I’d heard about Depression Quest, but like so many games, the link sat somewhere ignored. When Jennifer sent me a message, writing hundreds of completely unsolicited words about the impression Depression Quest had left on her, I wanted to know more. Something so simple managed such an impact.
“I want to push the boundaries of what people expect from games, and welcome people who might not understand that there's more going on in games than FPSes,” said Quinn.
"It has helped me. If it can do the same for someone else, I think it's fair to say that it's a game worth supporting."--Jennifer
Depression Quest hinges on its deeply personal writing style. It feels as though you’re reading someone’s unfiltered mental diary. Depression Quest is uncomfortable in that it feels voyeuristic, but the cramped proximity is how you develop a relationship with the character. It’s why, by the end, I was able to say I understood depression a bit better. It's a window.

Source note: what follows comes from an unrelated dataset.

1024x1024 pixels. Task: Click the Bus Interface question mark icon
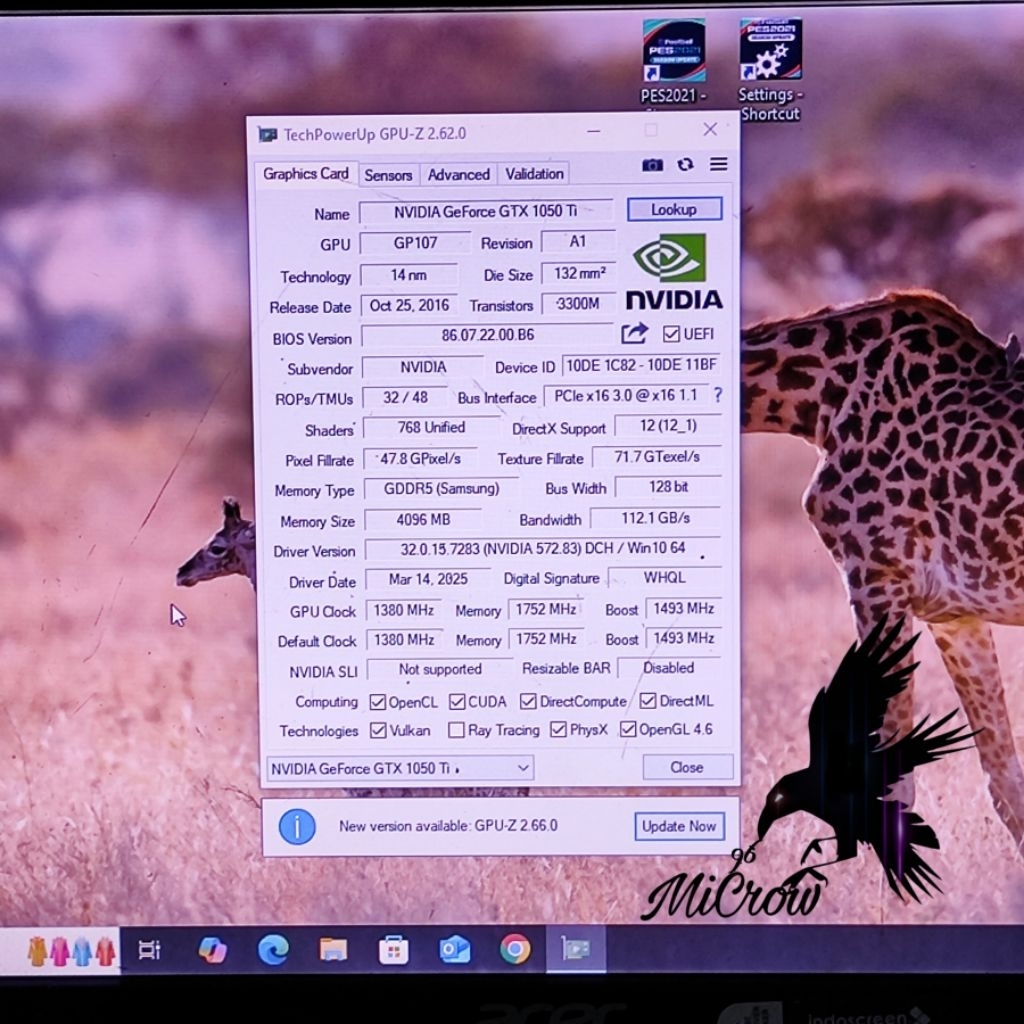pyautogui.click(x=717, y=396)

In some ways, the choices in each scenario provides some agency to the player, but that’s mostly uprooted by the end. The game provides no real closure. The character is still depressed, and depending on your ending, it actually feels like they’ve regressed and you've failed them. No matter what you do, no matter how much you push the character to change themselves for the better, you can't win. It hurts.
“It was really important that the endings reflect that depression is something you live with and manage, it's not like you magically are cured someday,” said Quinn. “We wanted there to be some hope for players who were able to reach out to others and seek help, because we didn't want to portray depression as a death sentence or essentially emotional snuff, but we didn't want it to be suddenly cured either. That doesn't reflect our experiences or those of who we've talked to while making the game.”
Playing Depression Quest isn’t "fun," like watching Schindler’s List isn’t "enjoyable." They're important for different reasons, and it’s okay if they exist for the small audiences who will appreciate them as they are.
“It has helped me,” said Jennifer. “If it can do the same for someone else, I think it's fair to say that it's a game worth supporting.”
(Depression Quest is free on browsers, but you can donate. A portion of the proceeds go to iFred, which supports depression research and education. It's also trying to get approved on Steam Greenlight.)